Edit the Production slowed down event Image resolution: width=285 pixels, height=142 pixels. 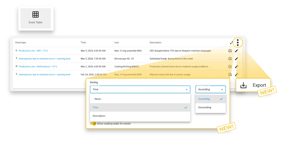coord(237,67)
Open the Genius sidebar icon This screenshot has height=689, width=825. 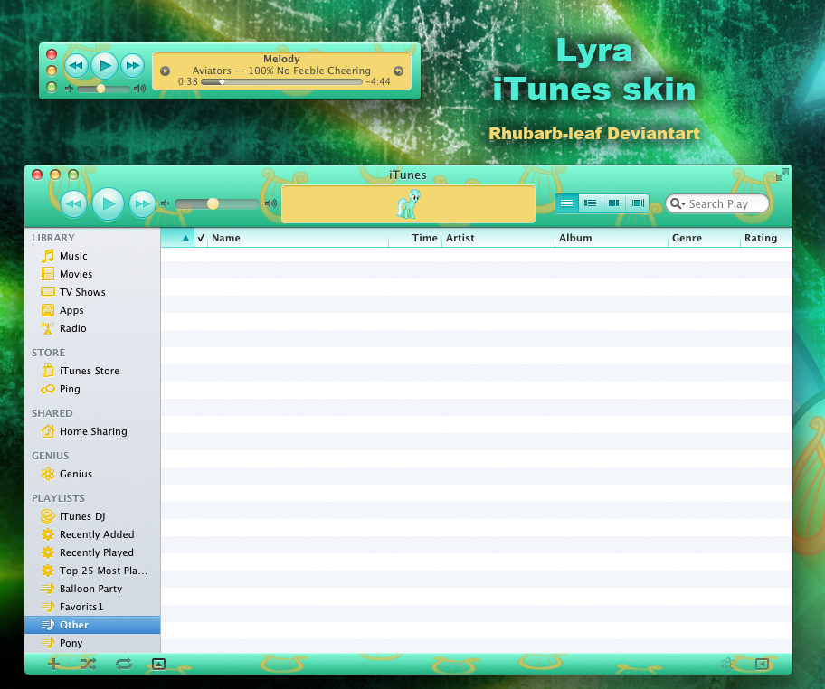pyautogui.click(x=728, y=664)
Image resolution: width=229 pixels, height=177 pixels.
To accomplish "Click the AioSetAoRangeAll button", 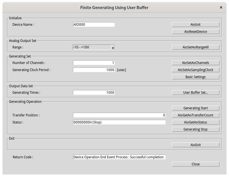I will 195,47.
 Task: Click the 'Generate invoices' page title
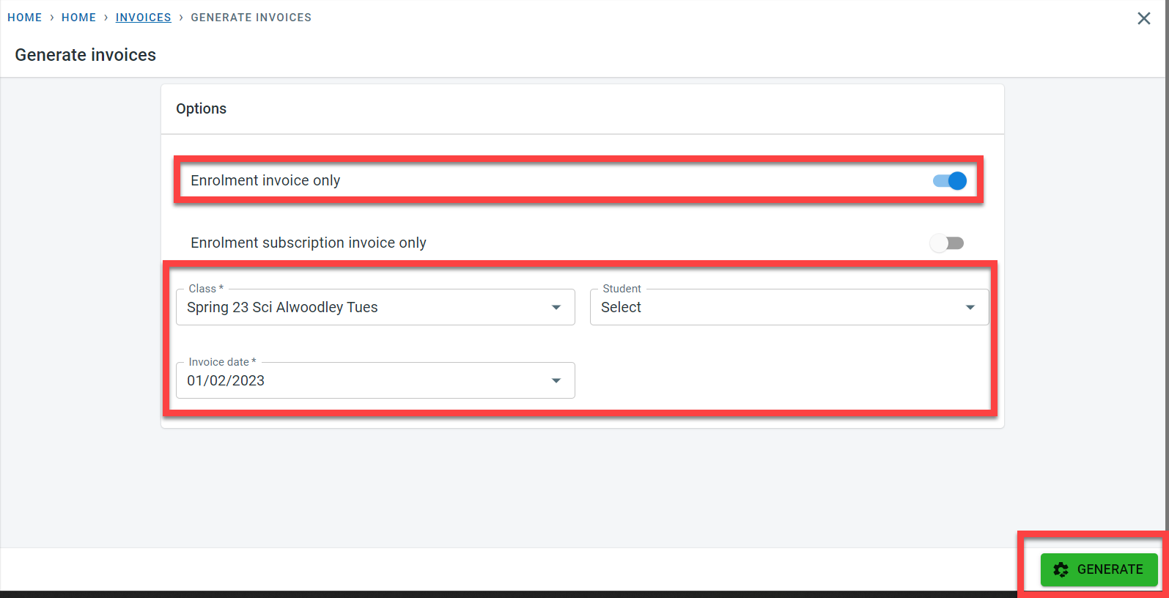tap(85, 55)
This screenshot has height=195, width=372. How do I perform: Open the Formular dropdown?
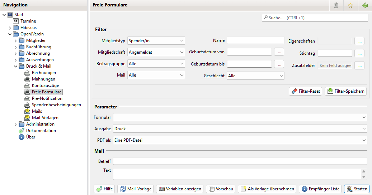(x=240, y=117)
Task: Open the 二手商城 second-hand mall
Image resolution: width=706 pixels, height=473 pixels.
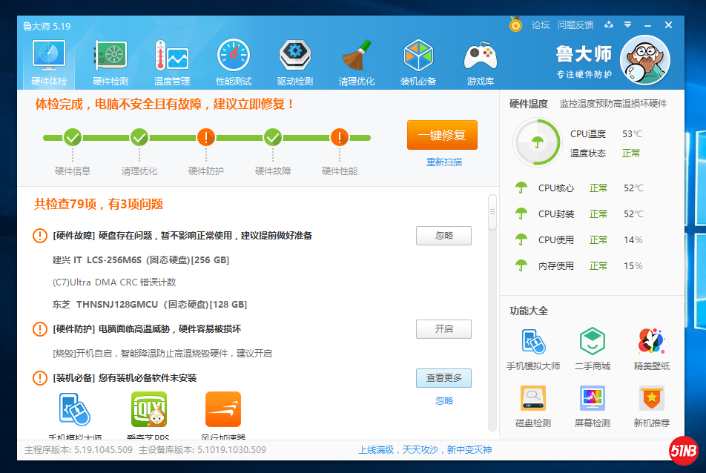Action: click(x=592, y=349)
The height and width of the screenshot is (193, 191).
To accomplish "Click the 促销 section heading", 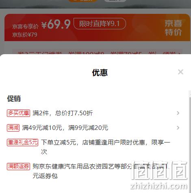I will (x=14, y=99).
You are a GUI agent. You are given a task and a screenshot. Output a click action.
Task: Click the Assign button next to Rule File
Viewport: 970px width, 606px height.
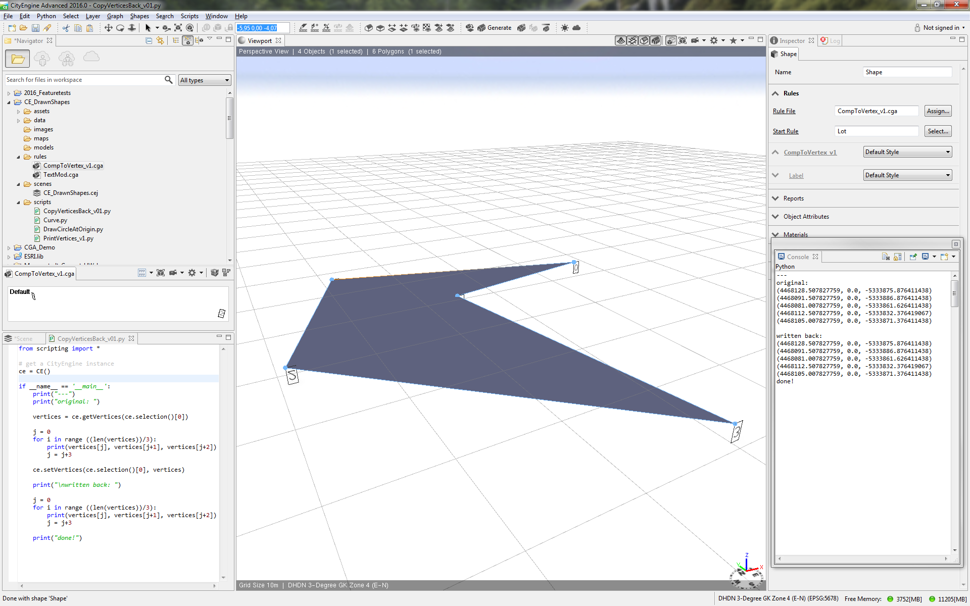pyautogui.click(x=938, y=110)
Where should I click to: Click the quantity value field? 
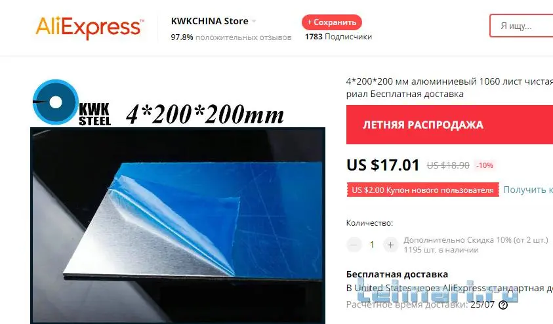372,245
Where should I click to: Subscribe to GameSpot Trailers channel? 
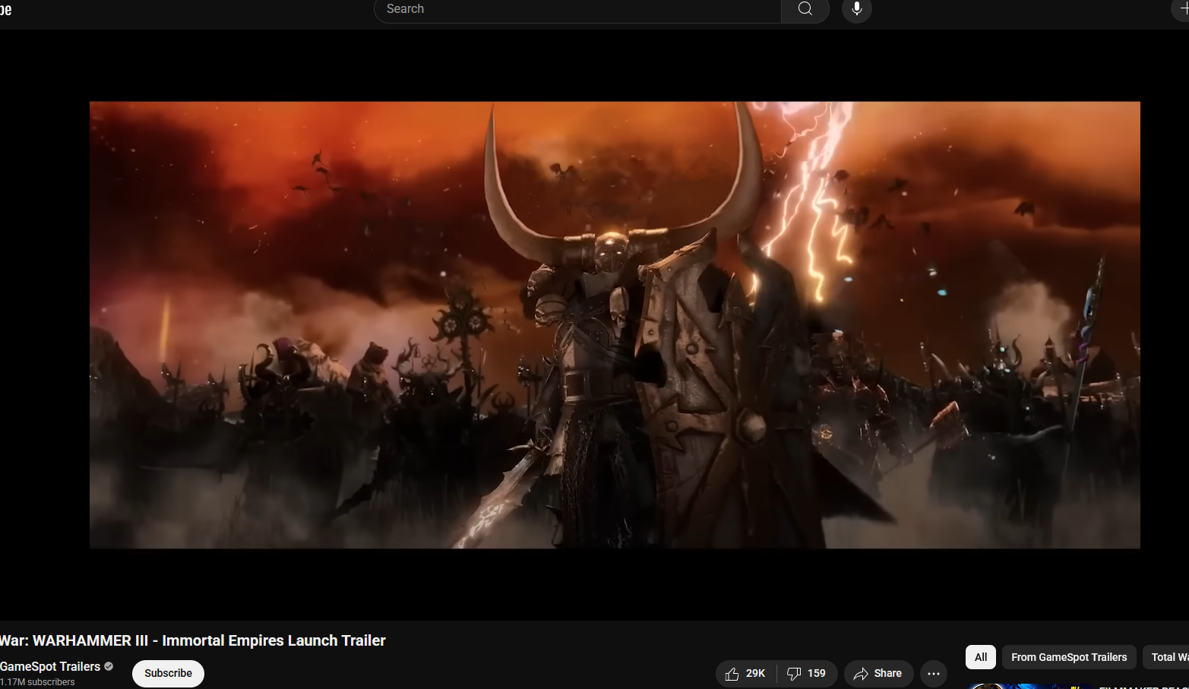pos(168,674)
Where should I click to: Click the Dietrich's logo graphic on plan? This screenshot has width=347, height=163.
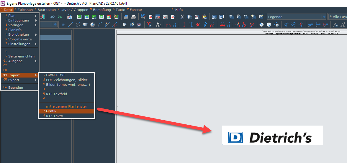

Prompt:
The reply needs to repeat exactly the line containing "Where should I click to: Click the quantity" and each line after it, through the final line of the entries above, and to skip the pictures.

Response to this task:
Where should I click to: Click the quantity value field? 
372,245
Where should I click to: Subscribe to GameSpot Trailers channel? 
pos(168,674)
Where should I click to: Click the Dietrich's logo graphic on plan? This screenshot has width=347, height=163.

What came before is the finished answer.